# STATED EXERCISE
Copy the lines below word for word, starting at the line that contains "You are a GUI" and ending with the last line. Leave the pictures out.

● ● ● ● ●

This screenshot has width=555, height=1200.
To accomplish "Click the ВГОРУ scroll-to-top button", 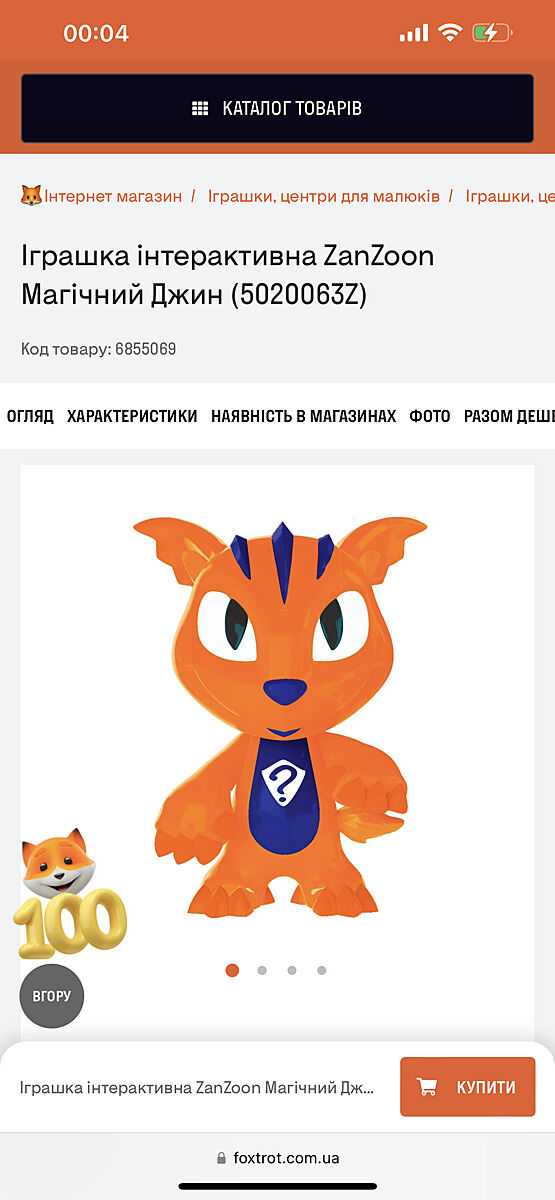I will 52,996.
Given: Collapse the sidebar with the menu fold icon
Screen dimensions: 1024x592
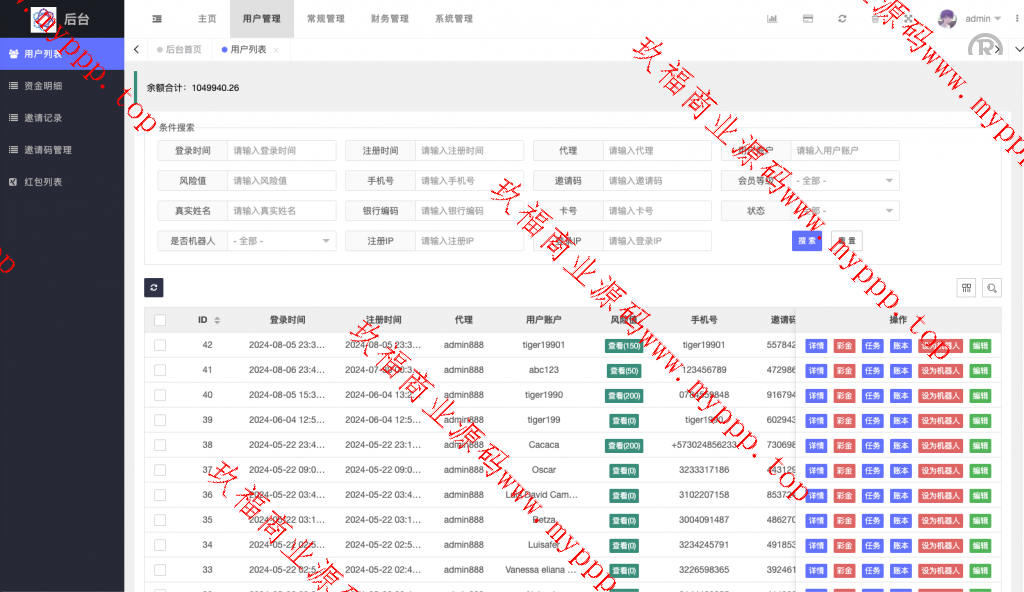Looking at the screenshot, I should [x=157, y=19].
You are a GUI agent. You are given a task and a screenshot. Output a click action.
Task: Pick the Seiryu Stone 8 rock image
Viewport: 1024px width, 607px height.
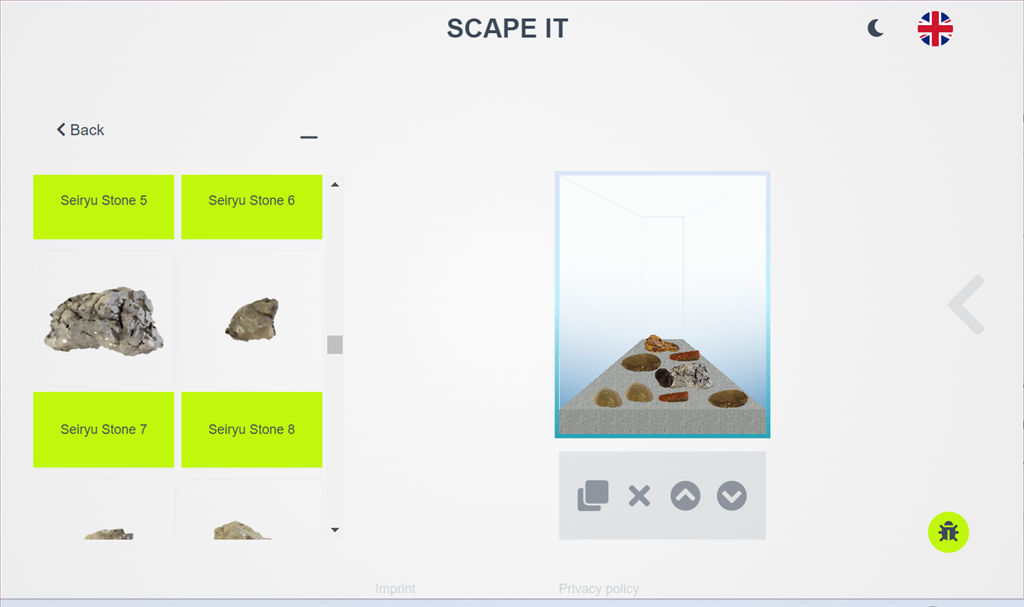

● ● ● ● ●

# COMPLETE ANSWER
You are a GUI agent. You are given a task and a screenshot. Output a click action.
Task: Pick the Seiryu Stone 8 rock image
Viewport: 1024px width, 607px height.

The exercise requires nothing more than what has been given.